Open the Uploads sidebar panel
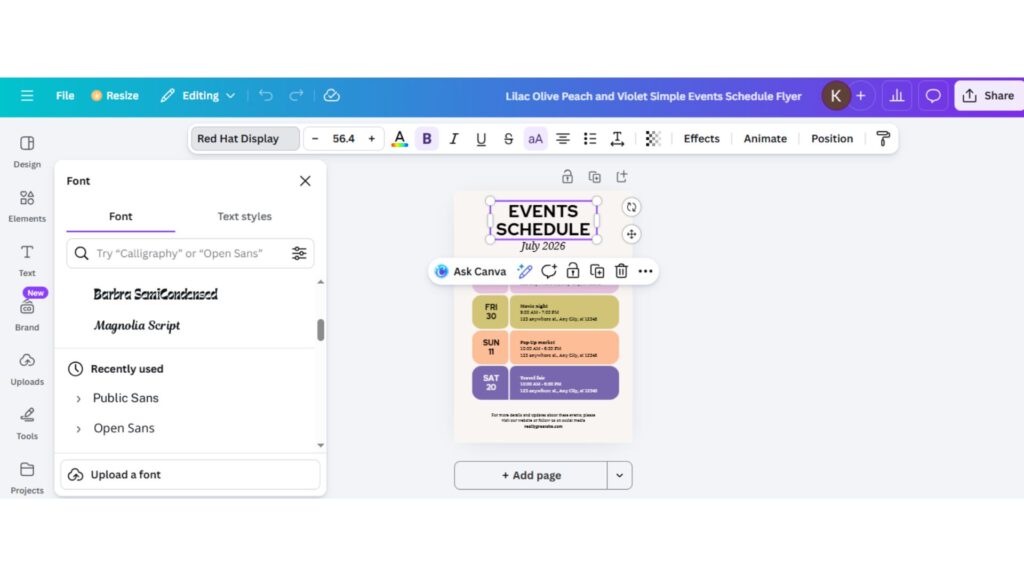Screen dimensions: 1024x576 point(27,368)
...
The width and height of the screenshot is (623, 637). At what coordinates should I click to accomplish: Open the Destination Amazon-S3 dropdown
--
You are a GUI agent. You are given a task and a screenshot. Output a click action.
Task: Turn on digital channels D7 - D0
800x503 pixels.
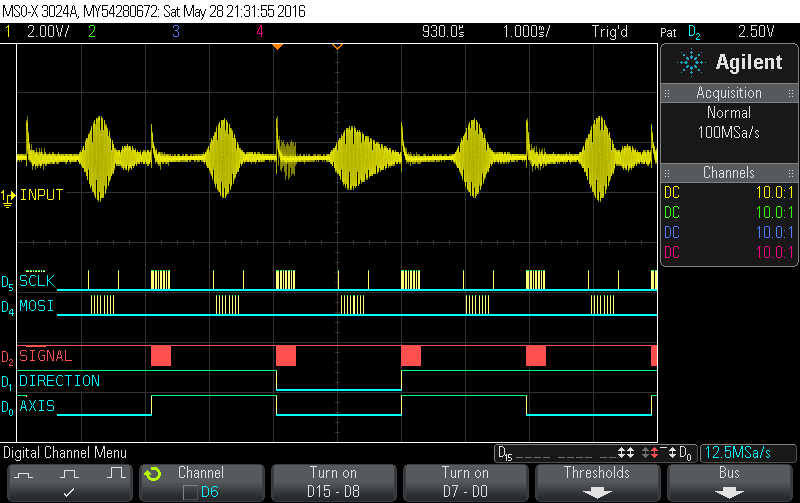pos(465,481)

▶ [TASK DESCRIPTION]:
In the lines above, locate the string "screenshot". Copy every line where it occurs.

▶ [WRITTEN ANSWER]:
The width and height of the screenshot is (623, 637). At what coordinates should I click to accomplish: Open the Destination Amazon-S3 dropdown
You are a GUI agent. You are given a task and a screenshot. Output a click action.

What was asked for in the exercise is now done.